テレビ番組やSNSで目にする「食レポ」という文化。タレントが一口食べた瞬間に目を見開き、絶妙なコメントを繰り出す姿はお馴染みですが、その裏側には意外な苦労と計算があるようです。お笑いコンビ・髭男爵の山田ルイ53世さんは、2019年09月14日に公開されたコラムの中で、自身の幼少期の体験と、現在の「食レポ」に対する複雑な胸中を綴っています。

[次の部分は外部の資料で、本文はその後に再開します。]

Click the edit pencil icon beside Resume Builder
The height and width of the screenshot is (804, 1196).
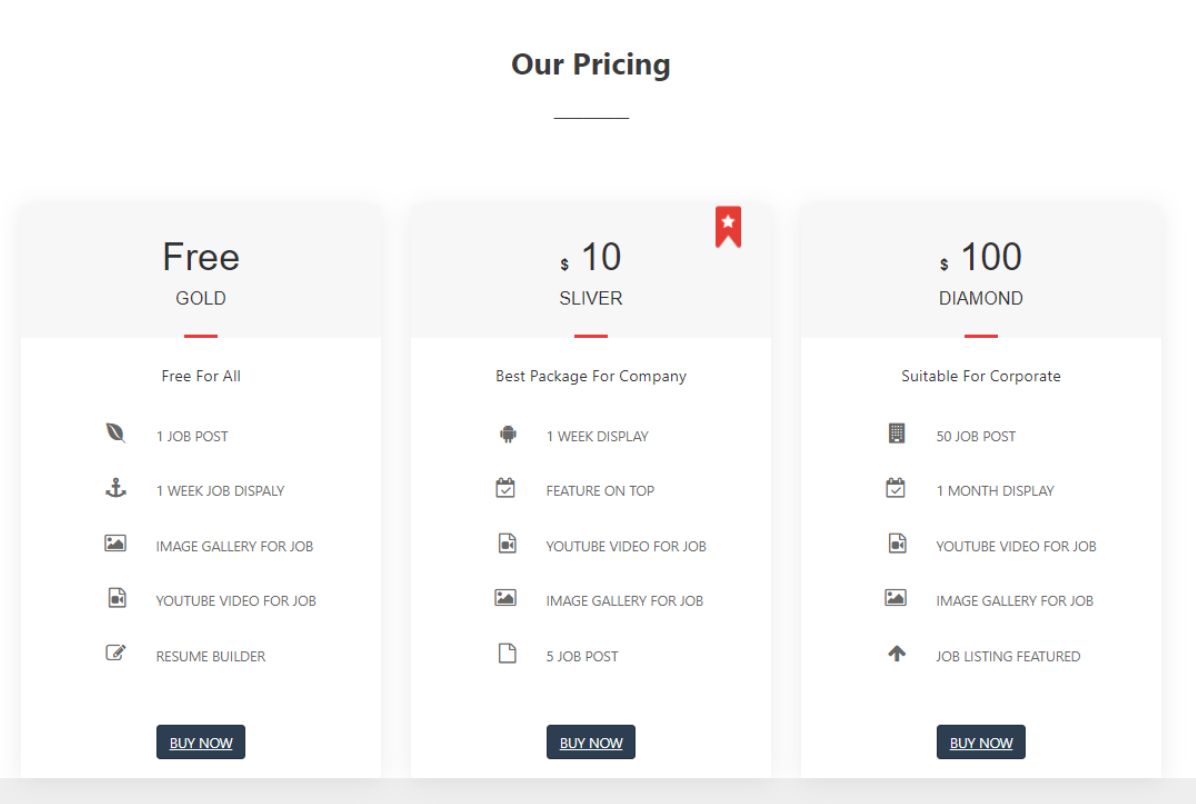(115, 653)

幼い頃、父親の教育方針でテレビやゲームから遠ざけられていたという山田さん。当時の子供たちの共通言語であった娯楽に触れられない辛さを味わった経験から、現在は愛娘に自由を与えています。しかし、その結果として小学1年生の長女が、まるでテレビの食レポタレントのようにオーバーリアクションで食事を評する姿に、微笑ましさと共に少しばかりの不気味さを感じているようです。
プロが明かす!食レポを乗り切る「逆張り」の定石とは
100キロを超える恰幅の良い体格から食レポの依頼も多い山田さんですが、実はこの仕事が苦手だと告白しています。特別な味覚や食べ歩きの趣味があるわけではないため、もっともらしいコメントを口にするたび、ふと我に返り恥ずかしさに襲われるのだとか。そんな彼が頼りにしているのは、先人たちが築き上げた「食レポのセオリー」に基づいた見よう見まねの技術です。

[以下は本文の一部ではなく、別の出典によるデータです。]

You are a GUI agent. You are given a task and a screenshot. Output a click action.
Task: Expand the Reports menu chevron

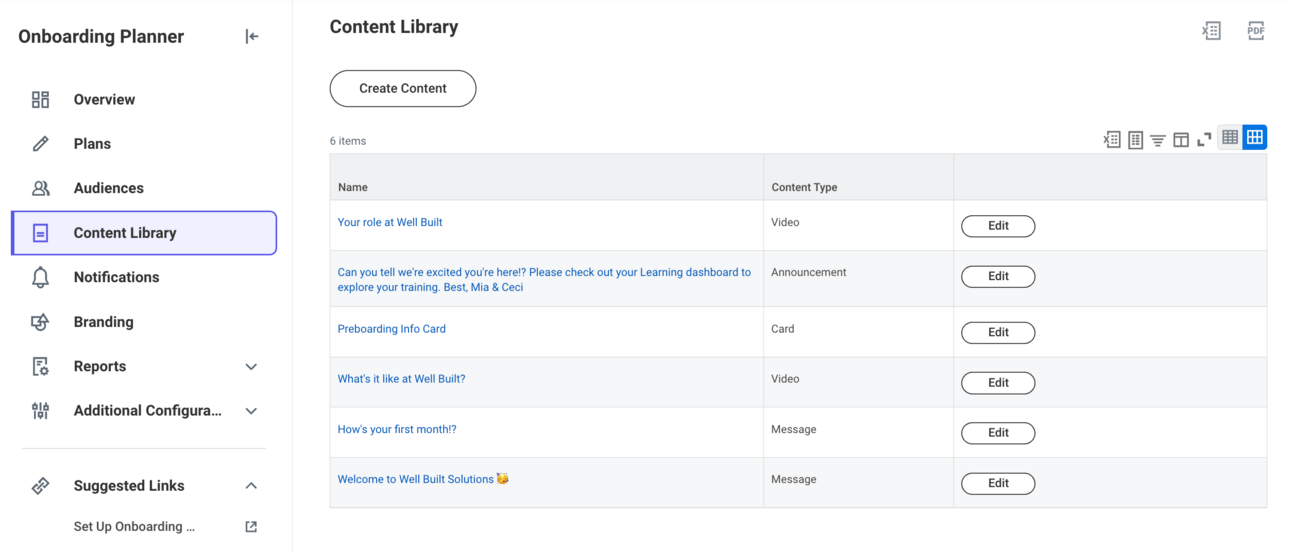tap(251, 367)
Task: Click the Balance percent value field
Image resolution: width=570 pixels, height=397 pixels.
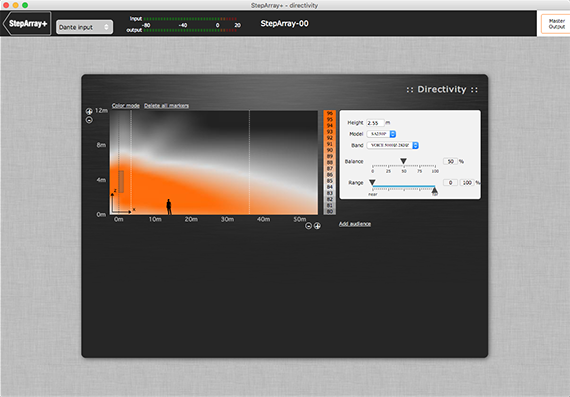Action: (x=450, y=161)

その代表的な手法が「逆張り」と呼ばれるテクニックです。たとえば、いかにも濃厚そうな豚骨ラーメンを食べた際には「意外とあっさりしています!」と述べ、逆にあっさりした料理には「見た目と違ってコクがある」と評します。これは、自分の第一印象が外れていたと演出することで、料理に意外な奥行きがあるように見せる、食レポ界では定番の立ち回りと言えるでしょう。

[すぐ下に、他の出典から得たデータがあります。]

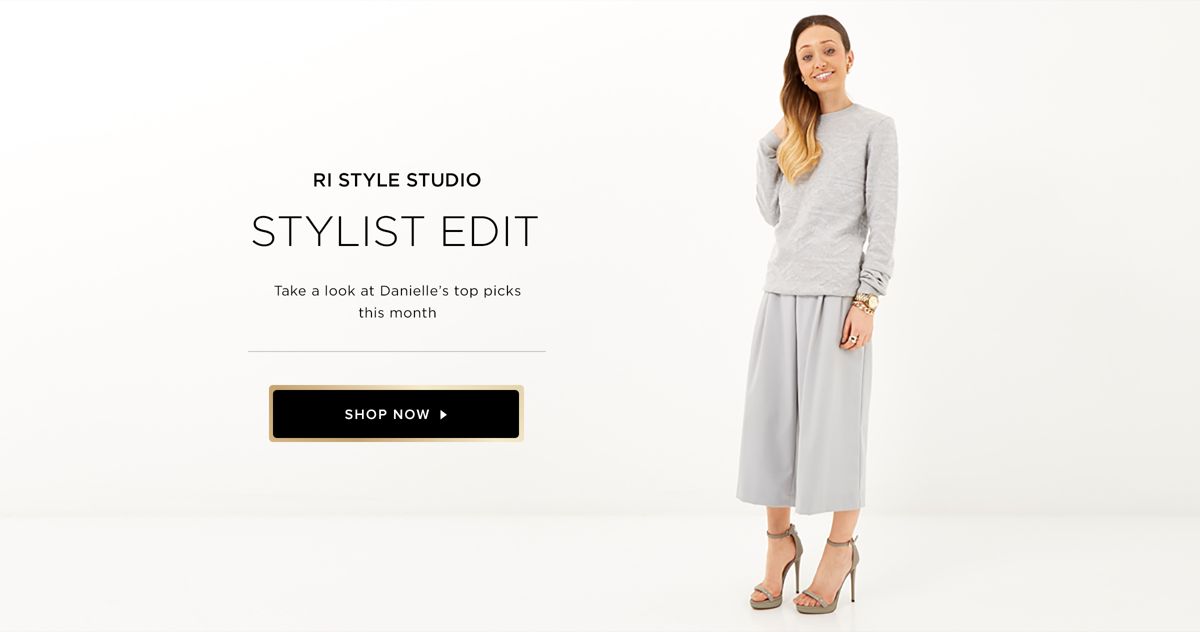Click the arrow icon beside SHOP NOW
1200x632 pixels.
tap(443, 414)
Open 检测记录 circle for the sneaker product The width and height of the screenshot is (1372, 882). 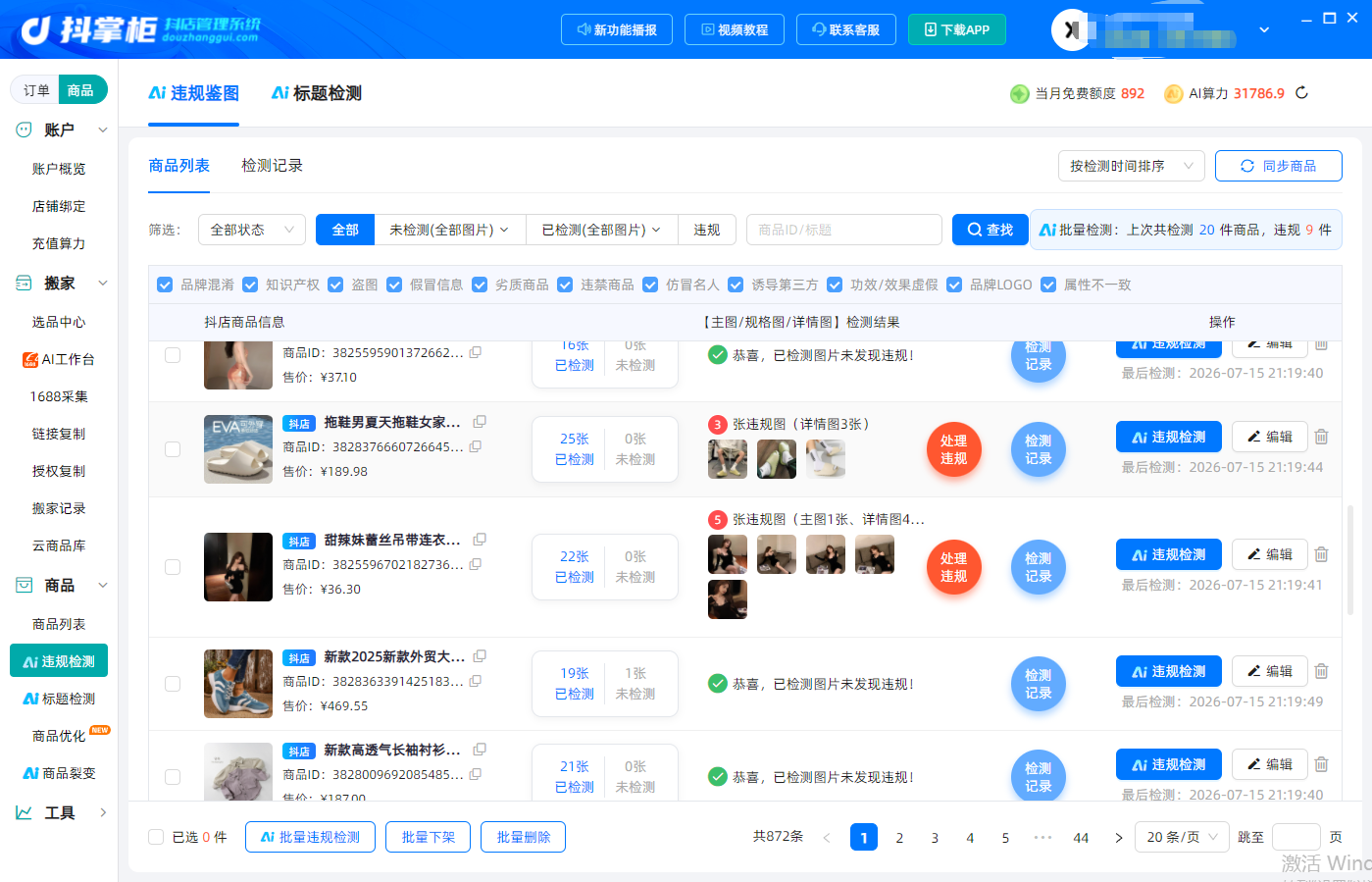click(x=1038, y=684)
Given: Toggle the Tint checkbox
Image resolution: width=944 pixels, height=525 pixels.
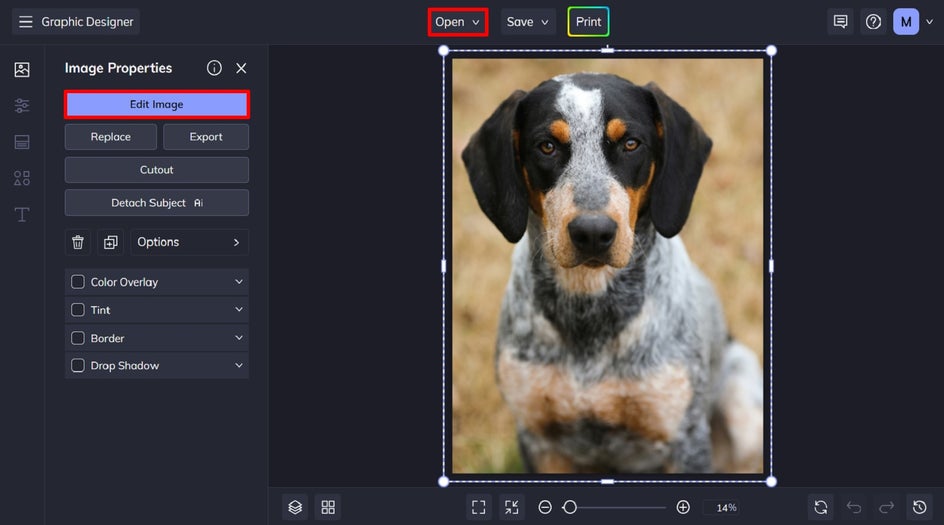Looking at the screenshot, I should point(78,310).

さらに、味の表現に困った際の「キラーフレーズ」も存在します。珍味には「ご飯や酒が進む」と丸投げし、特徴が見つからないときは「臭みがない」と一蹴。そして究極の魔法の言葉が「甘い!」です。肉でも野菜でも、甘みに言及すればそれらしく聞こえるという法則は、SNS上でも「確かにテレビでよく聞く言葉だ」と共感の声を集めるポイントとなっています。
水は甘くなかった?「食レポ」ならぬ「職レポ」の厳しさ
山田さんは、過去に自身のラジオ番組で起きた衝撃的なエピソードも明かしています。中継で「利き水」に挑んだレポーターが、一口目の水道水に対して「甘みが口にブワーッと広がる!」と絶叫したというのです。本来無味無臭であるはずの水に甘みを感じてしまう、食レポという仕事が生んだ悲しき「職業病」とも言える過剰演出に、彼は冷ややかなツッコミを入れずにはいられませんでした。
「美味しいものが食べられて羨ましい」という周囲の言葉に対し、山田さんは「水もこの仕事もそんなに甘くない」と締めくくります。食レポとは、単なる食事の感想ではなく、芸人として生計を立てるための「職レポ」であるという彼の言葉には、プロとしての矜持と切実さが滲んでいます。華やかな画面の裏側にある、こうした技術と苦労を知ることで、これからのグルメ番組がより深く楽しめるかもしれませんね。